Simon, all copying of copyrighted works, unless licensed, is “unauthorized” by the copyright owner. However, the unauthorized use may or may not be an infringement depending on whether an exception applies (such as de minimis, fair dealing, or other specified exception like copying for archival purposes). As for the difference between making an ephemeral copy for caching purposes (which is legal) and making a copy, sometimes ephemeral and sometimes not, for AI training (which arguably is an infringement), the key difference is the PURPOSE for which the copy was made. You yourself refer to AI outputs as being infringing if they are a copy.
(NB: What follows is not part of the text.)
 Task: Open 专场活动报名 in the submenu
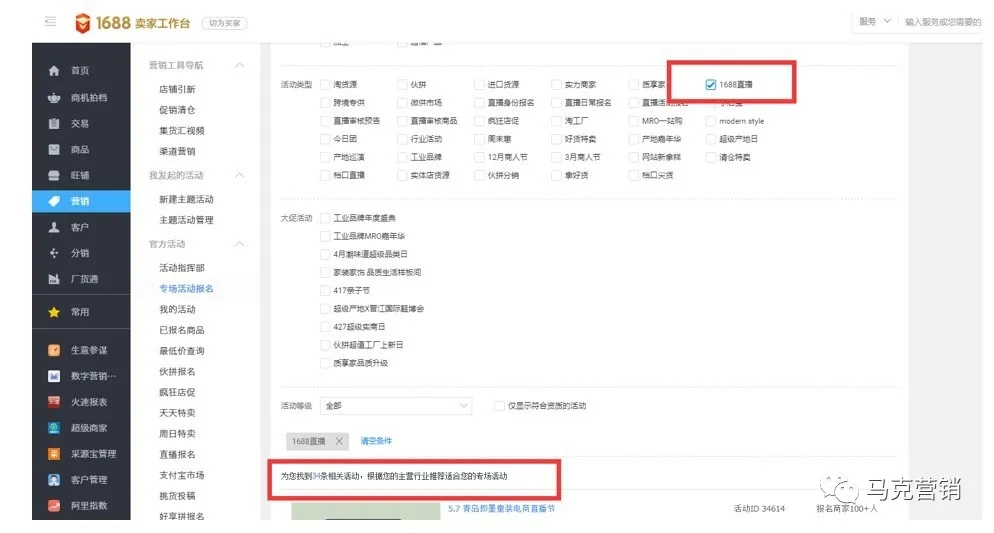[186, 289]
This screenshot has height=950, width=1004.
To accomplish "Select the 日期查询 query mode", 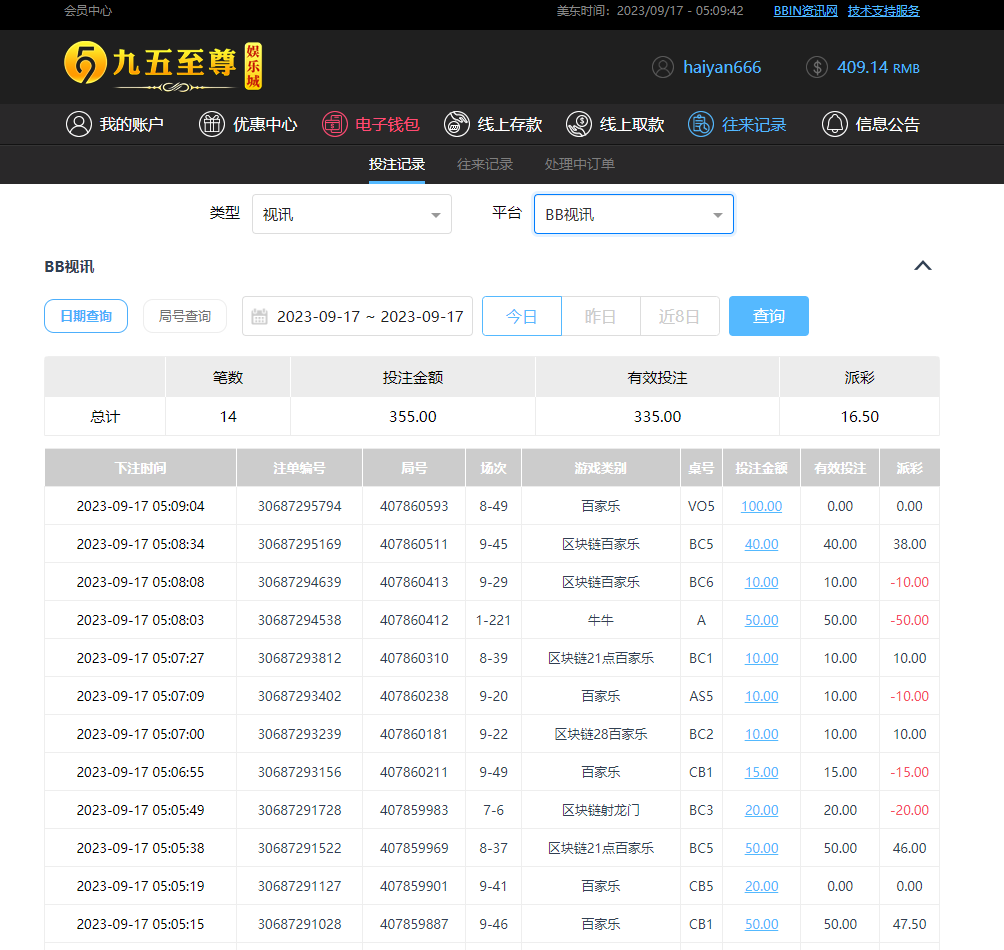I will tap(86, 316).
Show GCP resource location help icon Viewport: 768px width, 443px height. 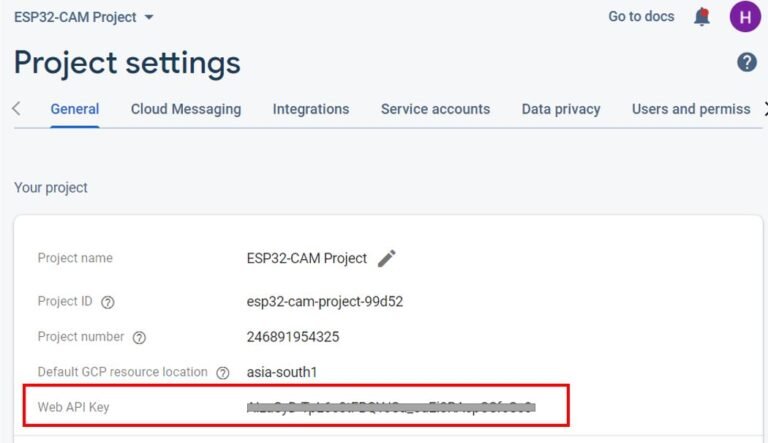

That is true, but I would argue the copying process is an infringement not just if the AI reproduces all or significant portions of the original work (as the NYT alleges in its case against OpenAI) but also if the intent or purpose of the copying is to produce content that can substitute for and compete with the originaL. (Assuming he AI has benefited from training on the originals by making unauthorized copies, which is why transparency must be a requirement). If AI can produce multiple works on any given subject (say, on growing roses) because it had ingested (copied) without authorization multiple works on the subject, then there is going to be a reduced market for the definitive work on the topic, whatever that is, plus many other works in the field written and researched by reputable authors. The purpose of the unauthorized reproduction is to create competing works, damaging the interests of copyright owners. In the case of caching, the purpose is to enable the effective functioning of the internet, benefiting all. There is a signficant difference between the two. I agree with you when you say that “The legal argument(s) that have earned caching a clean bill of health around the world don’t necessarily apply to machine learning.” That is because there is no parallel between the two in my view.
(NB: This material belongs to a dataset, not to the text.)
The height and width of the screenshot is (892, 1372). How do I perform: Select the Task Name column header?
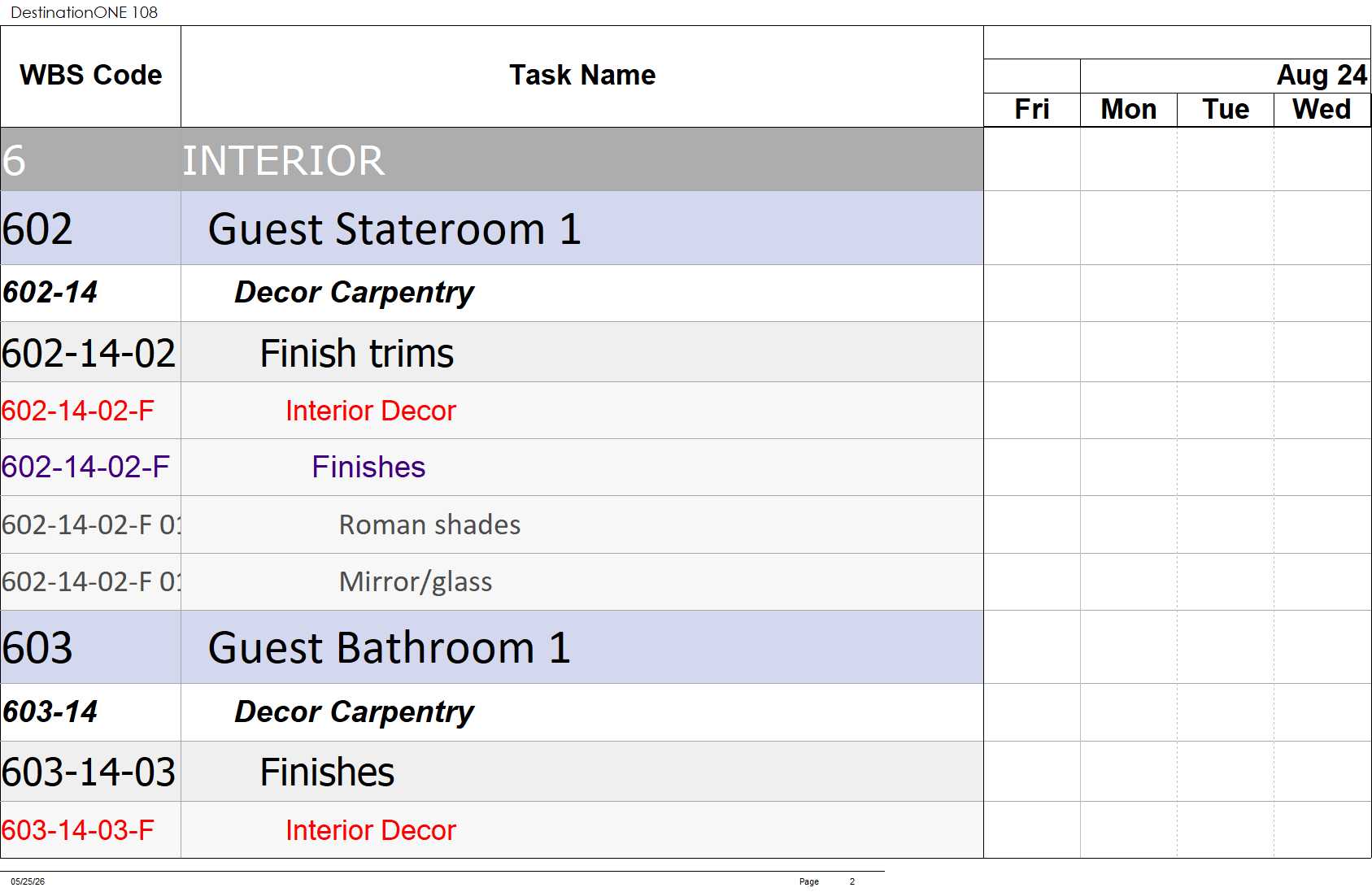(x=581, y=76)
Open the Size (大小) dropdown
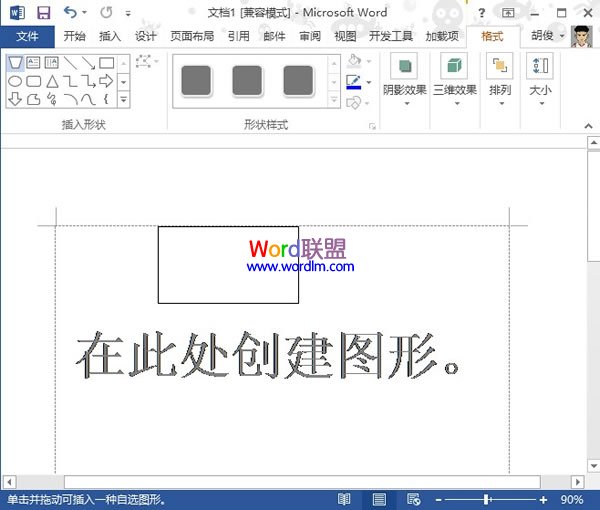600x510 pixels. pos(540,80)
We are not going to agree, but I have found it very interesting exchanging views and exploring your perspective. I think the discussion has teased out the key points of difference, which I have found very instructive. Many thanks, Hugh, for responding to my comments.
Simon, as the saying goes, I could agree with you but then we’d both be wrong. No doubt you feel the same way. Thanks for your interest in the topic and the blog. Here is one reading I recommmend (although it may not change your mind). https://cdn.vanderbilt.edu/vu-URL/wp-content/uploads/sites/356/2025/05/25192637/Charlesworth-FINAL.pdf
Hugh, I really had thought that we had reached the end of this exchange, but since you pointed me to a text which “may not change [my] mind”, I read it. And I agreed with it. Not because it changed my mind, but because it articulated over 50 pages the same central message that I had attempted to articulate.
In her Conclusion, the author says: “At this early stage, we do not yet know how generative AI will impact human authorship, or creative culture in general. Will there be less incentive for humans to create works, and for publishers to invest in and disseminate those works[?] … An unprecedented exception to copyright with such far-reaching consequences is not a question of fair use but rather a fundamental question of policy for Congress to decide.”
In one of my previous comments, I wrote: “The POLICY question is whether … if the holding of copies inside the machine’s memory is determined – either by the courts or by the legislature – to be lawful, will humans will be disincentivised from creating more works? I don’t claim to know the answer to that question. I think we need evidence before we can answer it.”
I think we both recognize that the rules governing inputs of copyrighted content into AI training will need to be codified, and that the long term impact on human creativity remains to be determined, although I think we approach both issues from different perspectives. Thanks for a thoughtful exchanges of views.